* RECORDS FOR THE EXERCISE:
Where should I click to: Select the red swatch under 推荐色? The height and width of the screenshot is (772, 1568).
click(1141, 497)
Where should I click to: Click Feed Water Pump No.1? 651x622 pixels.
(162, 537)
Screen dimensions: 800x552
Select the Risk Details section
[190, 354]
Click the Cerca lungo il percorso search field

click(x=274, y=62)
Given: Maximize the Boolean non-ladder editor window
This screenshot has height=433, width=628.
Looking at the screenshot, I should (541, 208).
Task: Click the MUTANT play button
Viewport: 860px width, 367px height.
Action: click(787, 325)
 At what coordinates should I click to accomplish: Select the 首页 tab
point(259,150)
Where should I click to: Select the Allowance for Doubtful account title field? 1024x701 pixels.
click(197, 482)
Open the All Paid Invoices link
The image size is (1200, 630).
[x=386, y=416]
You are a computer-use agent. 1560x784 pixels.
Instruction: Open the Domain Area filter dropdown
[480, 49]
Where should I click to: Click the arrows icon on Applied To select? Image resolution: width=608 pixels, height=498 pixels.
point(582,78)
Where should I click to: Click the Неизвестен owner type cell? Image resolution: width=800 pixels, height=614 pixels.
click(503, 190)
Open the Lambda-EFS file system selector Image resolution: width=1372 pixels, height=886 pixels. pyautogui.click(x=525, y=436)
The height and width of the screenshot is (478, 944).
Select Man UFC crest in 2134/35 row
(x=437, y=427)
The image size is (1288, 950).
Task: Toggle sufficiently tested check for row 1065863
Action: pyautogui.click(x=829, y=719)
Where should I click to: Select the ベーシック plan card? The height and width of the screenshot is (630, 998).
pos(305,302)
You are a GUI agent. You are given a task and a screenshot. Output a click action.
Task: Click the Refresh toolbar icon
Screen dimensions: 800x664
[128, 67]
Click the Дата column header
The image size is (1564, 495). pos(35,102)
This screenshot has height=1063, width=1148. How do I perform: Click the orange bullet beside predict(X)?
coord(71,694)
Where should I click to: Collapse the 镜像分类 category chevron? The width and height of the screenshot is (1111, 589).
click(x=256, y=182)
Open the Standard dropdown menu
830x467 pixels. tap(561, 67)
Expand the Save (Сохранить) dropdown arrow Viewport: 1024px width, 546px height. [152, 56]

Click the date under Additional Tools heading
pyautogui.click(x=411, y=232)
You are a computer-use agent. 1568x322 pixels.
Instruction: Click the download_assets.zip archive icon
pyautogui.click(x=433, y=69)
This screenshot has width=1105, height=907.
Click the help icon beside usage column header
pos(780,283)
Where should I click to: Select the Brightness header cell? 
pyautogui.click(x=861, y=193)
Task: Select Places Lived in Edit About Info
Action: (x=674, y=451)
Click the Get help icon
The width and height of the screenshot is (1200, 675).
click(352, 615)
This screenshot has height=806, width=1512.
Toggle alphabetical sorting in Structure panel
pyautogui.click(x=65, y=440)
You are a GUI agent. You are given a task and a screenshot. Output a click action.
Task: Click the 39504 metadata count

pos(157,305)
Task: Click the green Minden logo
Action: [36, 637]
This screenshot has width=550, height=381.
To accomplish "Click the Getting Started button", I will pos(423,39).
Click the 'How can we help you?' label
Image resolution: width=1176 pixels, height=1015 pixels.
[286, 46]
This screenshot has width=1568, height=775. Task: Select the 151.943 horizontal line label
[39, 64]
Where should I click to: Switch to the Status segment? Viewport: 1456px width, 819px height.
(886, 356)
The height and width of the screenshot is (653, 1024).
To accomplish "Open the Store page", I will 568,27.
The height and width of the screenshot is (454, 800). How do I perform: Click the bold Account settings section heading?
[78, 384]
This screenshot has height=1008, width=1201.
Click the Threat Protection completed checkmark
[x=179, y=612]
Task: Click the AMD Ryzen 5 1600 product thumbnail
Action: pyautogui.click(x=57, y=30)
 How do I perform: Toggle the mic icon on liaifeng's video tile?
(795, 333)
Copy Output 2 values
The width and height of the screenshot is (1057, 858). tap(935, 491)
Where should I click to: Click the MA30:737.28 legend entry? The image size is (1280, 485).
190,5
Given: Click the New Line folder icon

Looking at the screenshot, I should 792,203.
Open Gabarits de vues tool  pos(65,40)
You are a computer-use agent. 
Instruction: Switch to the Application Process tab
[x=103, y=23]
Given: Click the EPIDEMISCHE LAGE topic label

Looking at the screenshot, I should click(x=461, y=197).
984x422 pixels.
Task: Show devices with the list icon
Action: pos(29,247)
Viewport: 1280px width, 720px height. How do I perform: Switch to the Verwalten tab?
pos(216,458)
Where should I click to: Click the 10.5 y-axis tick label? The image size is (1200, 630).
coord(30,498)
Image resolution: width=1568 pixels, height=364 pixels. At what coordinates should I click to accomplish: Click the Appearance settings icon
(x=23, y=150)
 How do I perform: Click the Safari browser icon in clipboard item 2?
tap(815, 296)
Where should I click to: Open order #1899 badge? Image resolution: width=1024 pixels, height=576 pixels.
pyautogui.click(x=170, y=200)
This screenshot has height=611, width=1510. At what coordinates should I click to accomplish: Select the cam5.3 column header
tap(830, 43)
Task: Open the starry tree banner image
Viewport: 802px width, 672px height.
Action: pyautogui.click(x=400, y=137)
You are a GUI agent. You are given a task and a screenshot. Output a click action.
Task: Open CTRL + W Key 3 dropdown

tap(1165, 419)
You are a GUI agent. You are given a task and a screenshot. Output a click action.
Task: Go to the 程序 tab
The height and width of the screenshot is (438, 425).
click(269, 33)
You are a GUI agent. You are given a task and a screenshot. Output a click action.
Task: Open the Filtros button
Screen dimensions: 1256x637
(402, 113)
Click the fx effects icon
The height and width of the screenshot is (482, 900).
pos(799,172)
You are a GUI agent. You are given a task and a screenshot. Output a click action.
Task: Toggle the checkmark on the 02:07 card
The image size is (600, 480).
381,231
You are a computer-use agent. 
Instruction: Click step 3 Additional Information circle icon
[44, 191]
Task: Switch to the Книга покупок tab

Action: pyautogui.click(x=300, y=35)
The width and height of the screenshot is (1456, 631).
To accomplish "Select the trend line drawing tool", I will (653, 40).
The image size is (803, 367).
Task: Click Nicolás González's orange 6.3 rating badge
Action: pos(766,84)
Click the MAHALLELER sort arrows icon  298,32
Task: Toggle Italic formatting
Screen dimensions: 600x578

* YOUR OBJECTIVE: Copy out the data above exactly, starting at the line with "Where should I click to: Click Feed" and ending at the line with "click(x=274, y=62)", with both of those lines included.

* EXPECTED ANSWER:
Where should I click to: Click Feed Water Pump No.1? 651x622 pixels.
(162, 537)
Screen dimensions: 800x552
Select the Risk Details section
[190, 354]
Click the Cerca lungo il percorso search field

click(x=274, y=62)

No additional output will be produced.